When I was a sophomore at Uni, my roommate wanted to meet up with a girl he liked in Paris during our Spring Break, but she would only go if her friend came along too, so I was recruited to complete the set. The pairing was a disaster, but I got a lifetime gift from the experience — a thirst for disequilibrium. Disembarking at Orly and not understanding any of the signs, having to rely on symbols, looking at waist high traffic lights all combined into an overwhelming sense of disequilibrium that comes from stepping completely outside the familiar. I’ve been chasing that high ever since.
Paris is the backstory, not the beginning. The beginning for me starts at the end of that Spring Break week when I decided I would skip the following week of classes, pursue the unexpected, and embrace the unavoidable disequilibrium with a side trip to London.
The world was huge back then. Nothing was connected. Nothing worked the same across borders. We had to manually connect ourselves to places and each other. I happened to have the telephone numbers of an English brother and sister I met on a plane flight from Los Angeles to San Francisco the year before. We had stayed in touch manually, and so after several attempts from a phone booth in Paris (placing a call in a phone booth was never the same in any country), I reached Casper and asked if I could crash at his for the week. He said sure and gave me his address in Sloan Court East.
If you do not know London, then you cannot imagine the disequilibrium just around the corner for me in the Royal Borough of Kensington and Chelsea. With my newly minted dreads and acid washed jeans, I was both out of place and out of class at my new address. My naïveté served me well when when Casper’s buddies would drop by that week. One was introduced as the future Lord ______ , at least three were the sons of Sir ‘so-and-so’, and my fave, the direct descendent, bearing the same surname, of a very, very famous 18th century scientist we all learn about in school. To be honest, I was still of the mind that the only person who should be referred to as Lord was Jesus Christ, and if you weren’t in armour searching for the holy grail, then I hadn’t a clue as to what the point of knighthood was. I am, however, always impressed by science.

OBJECTIVE |
Copy the part of the London memoir that begins at the words "When I was a" and stops after "trip to London.". The material after this text is not needed for the task.

DATA BLOCK |
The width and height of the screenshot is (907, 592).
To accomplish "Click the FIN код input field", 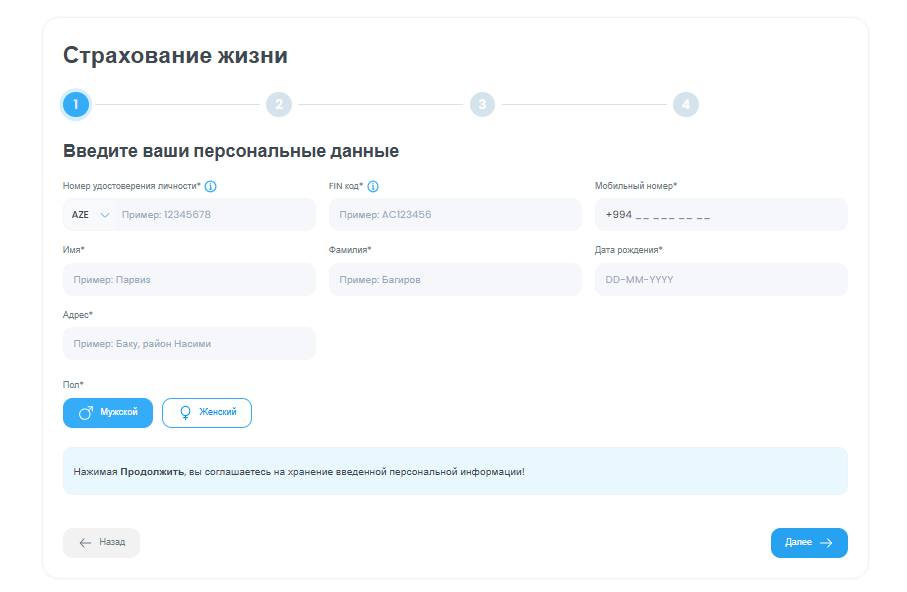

WORKED SOLUTION |
When I was a sophomore at Uni, my roommate wanted to meet up with a girl he liked in Paris during our Spring Break, but she would only go if her friend came along too, so I was recruited to complete the set. The pairing was a disaster, but I got a lifetime gift from the experience — a thirst for disequilibrium. Disembarking at Orly and not understanding any of the signs, having to rely on symbols, looking at waist high traffic lights all combined into an overwhelming sense of disequilibrium that comes from stepping completely outside the familiar. I’ve been chasing that high ever since.
Paris is the backstory, not the beginning. The beginning for me starts at the end of that Spring Break week when I decided I would skip the following week of classes, pursue the unexpected, and embrace the unavoidable disequilibrium with a side trip to London.